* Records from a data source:
--*--

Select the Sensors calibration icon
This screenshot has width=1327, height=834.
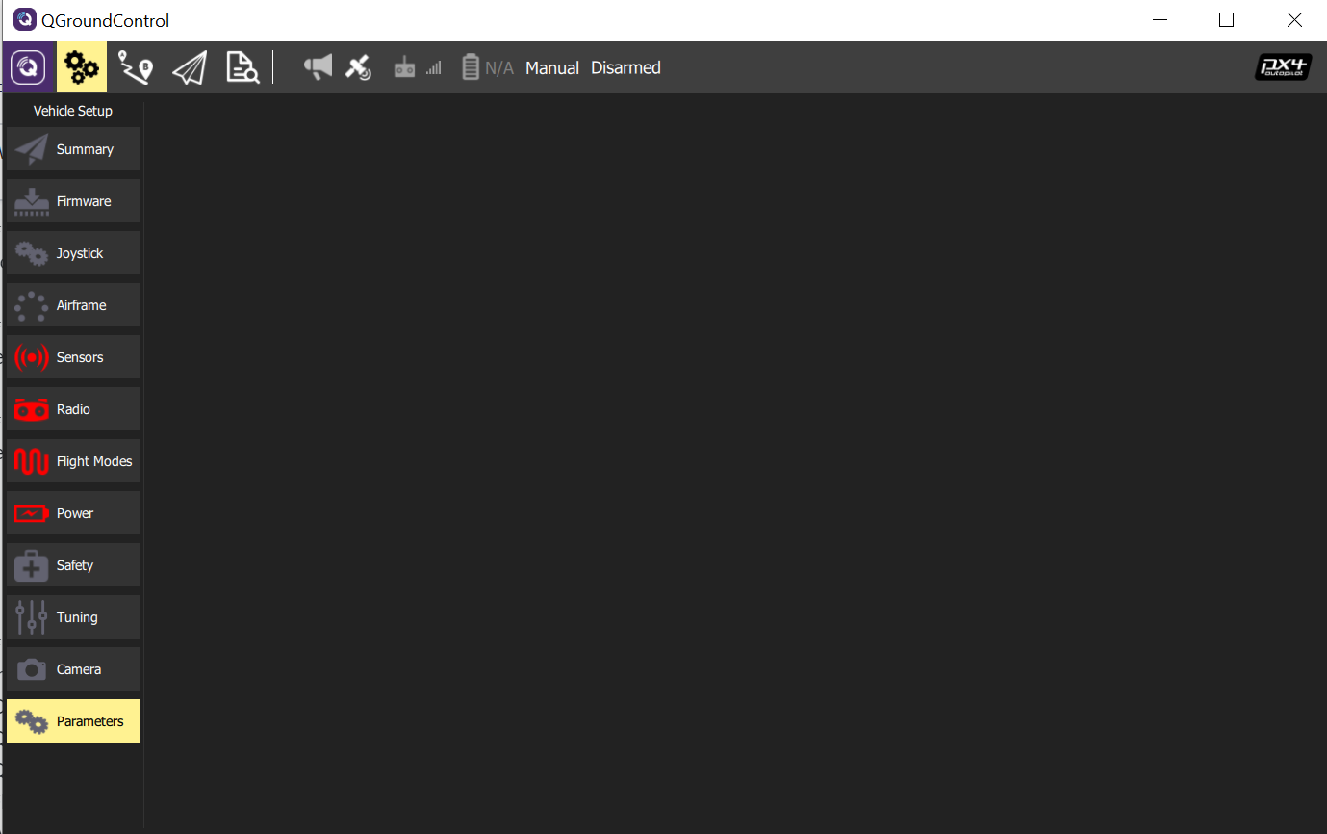click(72, 356)
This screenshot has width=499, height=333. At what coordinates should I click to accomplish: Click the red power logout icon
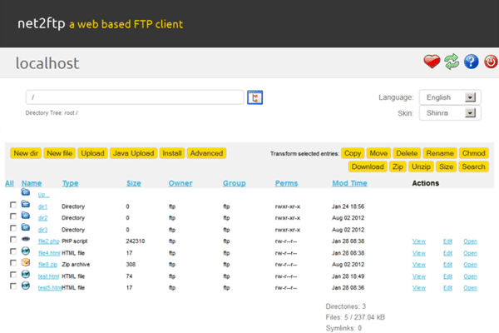click(491, 62)
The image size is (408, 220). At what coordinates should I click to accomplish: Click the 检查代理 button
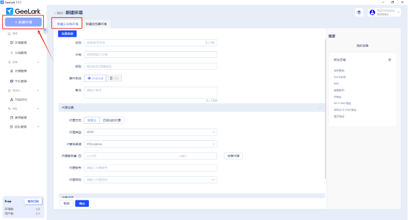tap(233, 156)
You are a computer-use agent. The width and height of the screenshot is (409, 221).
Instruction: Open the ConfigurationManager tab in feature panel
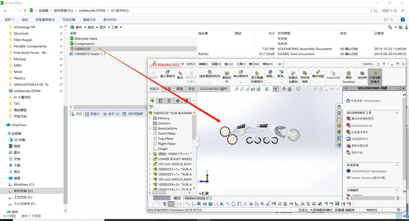(169, 101)
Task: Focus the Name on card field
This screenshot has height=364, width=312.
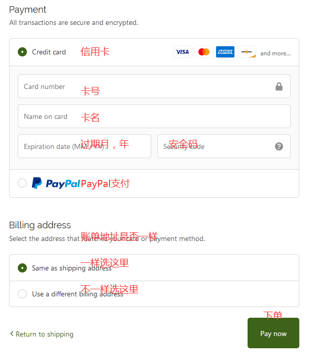Action: tap(154, 116)
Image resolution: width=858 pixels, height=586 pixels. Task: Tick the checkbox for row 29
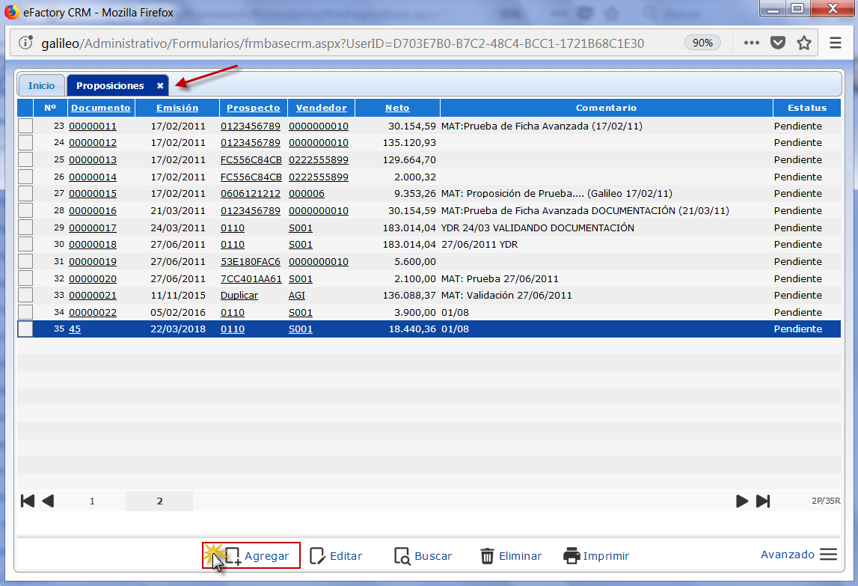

--*--

* WHAT IS BEING ASKED: Copy these entries precisely and drop any picture.

* WRITTEN SOLUTION:
Select the Sensors calibration icon
This screenshot has width=1327, height=834.
click(72, 356)
This screenshot has width=499, height=333. At what coordinates should I click to accomplish: Click the red power logout icon
click(491, 62)
The image size is (408, 220). At what coordinates should I click to accomplish: Click the 检查代理 button
tap(233, 156)
You are a computer-use agent. The width and height of the screenshot is (409, 221).
Instruction: Open the ConfigurationManager tab in feature panel
(169, 101)
Task: Focus the Name on card field
This screenshot has height=364, width=312.
Action: tap(154, 116)
Image resolution: width=858 pixels, height=586 pixels. Task: Tick the checkbox for row 29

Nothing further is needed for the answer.